◆ **Required task 1**:
In the planter post below, condense the paragraph beginning "The planter is on the North side of the house" into a short bulleted list that keeps its main facts.

◆ **Text excerpt**:
|---|

Posted by lee Stanfield ® , Aug 28,2007,19:53 Post Reply   Forum
I have a planting area surrounded on 3 sides by covered patios with waist-high pony walls on the North and East sides and a knee-high pony wall on the South side (see diagram below). The distance between the North and South roofs is about 5 ft. so the planter is about 5 ft. by 8 ft.
The planter is on the North side of the house, here in Tucson, Az., so it receives no direct sunlight except mid-day in summer only (which, of course, here in the desert, is the worst time to have exposure to the direct sun). So, I have stretched shade cloth from the roof on the North side to the roof on the South over the planter so that even in the summer it will receive shaded sunlight (because I assume that any plant which can tolerate direct Tucson mid-day summer sun could not endure the other 8 months or so of no direct sunlight when the sun is farther to the South and so is blocked by the house and roof). So this means that this area is in shade all the time, and receives only indirect light. However, I would not call it deep shade, since it does get a lot of pretty bright indirect light.

/\
l North
l

I covered area
I_________________
I ^
Planter I (5 ft.) covered area
_________________I v ---->
I < (8 ft.) > East
l
covered area

l
l South
\/


Anyway, I would like a shrub-sized plant with large or medium-sized colorful flowers for this planter. It needs to be shrub sized to show up over the pony walls, and I really want something with bright color because it is in a perfect spot to be seen from the house and patios, etc....(you know..... like a show piece)

|---|

◆ **Records**:
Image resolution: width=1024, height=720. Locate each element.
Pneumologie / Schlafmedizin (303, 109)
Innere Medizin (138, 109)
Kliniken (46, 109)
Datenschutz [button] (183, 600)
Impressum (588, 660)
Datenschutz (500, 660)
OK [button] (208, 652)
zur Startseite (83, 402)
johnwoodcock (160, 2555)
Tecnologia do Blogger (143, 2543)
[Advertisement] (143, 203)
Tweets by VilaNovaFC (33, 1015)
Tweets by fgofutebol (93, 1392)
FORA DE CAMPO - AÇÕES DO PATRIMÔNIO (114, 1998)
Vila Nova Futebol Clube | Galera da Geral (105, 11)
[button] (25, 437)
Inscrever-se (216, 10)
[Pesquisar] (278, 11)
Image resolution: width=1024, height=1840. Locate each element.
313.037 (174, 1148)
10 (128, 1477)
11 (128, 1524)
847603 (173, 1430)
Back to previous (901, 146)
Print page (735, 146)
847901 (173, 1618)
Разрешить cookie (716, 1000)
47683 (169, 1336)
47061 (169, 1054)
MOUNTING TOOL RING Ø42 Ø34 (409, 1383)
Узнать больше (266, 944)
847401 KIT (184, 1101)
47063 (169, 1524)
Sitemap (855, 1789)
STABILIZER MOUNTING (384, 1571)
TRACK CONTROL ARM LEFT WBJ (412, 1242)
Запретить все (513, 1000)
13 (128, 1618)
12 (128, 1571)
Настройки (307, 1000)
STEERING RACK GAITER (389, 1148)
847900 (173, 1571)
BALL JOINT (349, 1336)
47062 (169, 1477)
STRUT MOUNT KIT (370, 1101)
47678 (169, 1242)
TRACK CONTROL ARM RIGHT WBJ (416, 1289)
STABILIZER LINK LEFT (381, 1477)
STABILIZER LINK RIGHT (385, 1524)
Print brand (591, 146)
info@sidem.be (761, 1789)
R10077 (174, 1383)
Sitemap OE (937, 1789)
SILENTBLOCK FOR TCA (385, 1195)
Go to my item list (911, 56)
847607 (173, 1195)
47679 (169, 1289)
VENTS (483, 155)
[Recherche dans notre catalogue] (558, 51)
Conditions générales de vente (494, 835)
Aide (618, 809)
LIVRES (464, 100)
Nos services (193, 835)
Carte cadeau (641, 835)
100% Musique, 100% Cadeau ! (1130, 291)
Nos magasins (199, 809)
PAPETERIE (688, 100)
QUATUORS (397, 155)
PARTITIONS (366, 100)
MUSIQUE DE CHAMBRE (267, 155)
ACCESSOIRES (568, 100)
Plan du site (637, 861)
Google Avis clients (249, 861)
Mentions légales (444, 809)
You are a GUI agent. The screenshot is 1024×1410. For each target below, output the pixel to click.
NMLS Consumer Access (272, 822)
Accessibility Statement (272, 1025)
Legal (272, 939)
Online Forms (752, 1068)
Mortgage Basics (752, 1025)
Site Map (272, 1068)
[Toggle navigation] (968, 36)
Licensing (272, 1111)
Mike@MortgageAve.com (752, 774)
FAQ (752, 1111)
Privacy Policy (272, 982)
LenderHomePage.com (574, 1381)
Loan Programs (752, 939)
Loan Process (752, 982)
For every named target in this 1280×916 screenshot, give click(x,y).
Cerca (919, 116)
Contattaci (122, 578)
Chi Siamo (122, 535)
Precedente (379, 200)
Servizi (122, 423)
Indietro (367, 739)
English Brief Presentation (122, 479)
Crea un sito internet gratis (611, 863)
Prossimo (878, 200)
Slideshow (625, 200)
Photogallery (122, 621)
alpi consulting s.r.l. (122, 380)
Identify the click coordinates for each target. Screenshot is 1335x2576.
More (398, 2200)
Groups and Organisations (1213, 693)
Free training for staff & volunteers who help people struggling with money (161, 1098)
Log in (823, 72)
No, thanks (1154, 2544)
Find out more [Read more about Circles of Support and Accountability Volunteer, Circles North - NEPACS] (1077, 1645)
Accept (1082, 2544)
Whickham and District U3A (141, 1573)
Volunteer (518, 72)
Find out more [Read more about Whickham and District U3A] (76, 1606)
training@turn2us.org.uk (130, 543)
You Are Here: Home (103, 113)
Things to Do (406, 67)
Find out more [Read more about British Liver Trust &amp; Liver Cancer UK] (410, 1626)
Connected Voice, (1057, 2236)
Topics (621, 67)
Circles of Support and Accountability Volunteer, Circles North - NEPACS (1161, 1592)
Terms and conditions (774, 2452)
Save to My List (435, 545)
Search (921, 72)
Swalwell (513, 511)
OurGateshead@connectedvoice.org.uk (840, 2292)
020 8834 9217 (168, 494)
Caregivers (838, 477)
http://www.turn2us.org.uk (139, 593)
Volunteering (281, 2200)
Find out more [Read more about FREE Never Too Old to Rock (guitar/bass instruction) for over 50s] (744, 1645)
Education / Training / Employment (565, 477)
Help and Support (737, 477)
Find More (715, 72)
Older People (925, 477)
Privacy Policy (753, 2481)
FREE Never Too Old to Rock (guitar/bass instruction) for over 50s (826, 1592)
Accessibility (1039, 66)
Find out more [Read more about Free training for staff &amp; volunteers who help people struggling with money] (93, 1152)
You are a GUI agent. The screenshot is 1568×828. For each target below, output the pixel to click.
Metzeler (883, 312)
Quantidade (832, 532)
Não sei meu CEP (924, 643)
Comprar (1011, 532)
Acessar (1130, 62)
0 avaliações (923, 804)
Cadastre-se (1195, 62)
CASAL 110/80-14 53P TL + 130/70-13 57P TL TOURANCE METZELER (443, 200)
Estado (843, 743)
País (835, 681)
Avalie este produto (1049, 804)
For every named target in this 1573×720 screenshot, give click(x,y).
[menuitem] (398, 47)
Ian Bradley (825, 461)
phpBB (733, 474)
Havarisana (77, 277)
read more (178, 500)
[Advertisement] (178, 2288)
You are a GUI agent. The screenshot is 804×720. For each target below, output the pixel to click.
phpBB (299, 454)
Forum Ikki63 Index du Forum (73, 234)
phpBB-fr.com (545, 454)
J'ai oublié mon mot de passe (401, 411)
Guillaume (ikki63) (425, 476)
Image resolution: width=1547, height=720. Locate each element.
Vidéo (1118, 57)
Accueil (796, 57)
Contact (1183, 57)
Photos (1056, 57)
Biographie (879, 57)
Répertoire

|---|

◆ **Required task 2**:
Reproduce the records, character for character, from their first line up to and including the line that contains "TRACK CONTROL ARM LEFT WBJ (412, 1242)".

◆ **Response 1**:
- The planter is on the north side of the house in Tucson, Arizona. It gets direct sun only at midday in summer, the harshest time for sun exposure in the desert.
- Shade cloth is stretched over the planter from the north roof to the south roof, so even in summer it receives only shaded sunlight.
- The writer assumes that a plant able to tolerate midday summer sun in Tucson could not endure the roughly 8 other months without direct sun, when the sun sits farther south and the house and roof block it.
- As a result, the area is always shaded and gets only indirect light. That light is fairly bright, so it is not deep shade.

◆ **Response 2**:
Image resolution: width=1024, height=720. Locate each element.
Pneumologie / Schlafmedizin (303, 109)
Innere Medizin (138, 109)
Kliniken (46, 109)
Datenschutz [button] (183, 600)
Impressum (588, 660)
Datenschutz (500, 660)
OK [button] (208, 652)
zur Startseite (83, 402)
johnwoodcock (160, 2555)
Tecnologia do Blogger (143, 2543)
[Advertisement] (143, 203)
Tweets by VilaNovaFC (33, 1015)
Tweets by fgofutebol (93, 1392)
FORA DE CAMPO - AÇÕES DO PATRIMÔNIO (114, 1998)
Vila Nova Futebol Clube | Galera da Geral (105, 11)
[button] (25, 437)
Inscrever-se (216, 10)
[Pesquisar] (278, 11)
Image resolution: width=1024, height=1840. Locate each element.
313.037 (174, 1148)
10 (128, 1477)
11 (128, 1524)
847603 (173, 1430)
Back to previous (901, 146)
Print page (735, 146)
847901 (173, 1618)
Разрешить cookie (716, 1000)
47683 (169, 1336)
47061 (169, 1054)
MOUNTING TOOL RING Ø42 Ø34 (409, 1383)
Узнать больше (266, 944)
847401 KIT (184, 1101)
47063 (169, 1524)
Sitemap (855, 1789)
STABILIZER MOUNTING (384, 1571)
TRACK CONTROL ARM LEFT WBJ (412, 1242)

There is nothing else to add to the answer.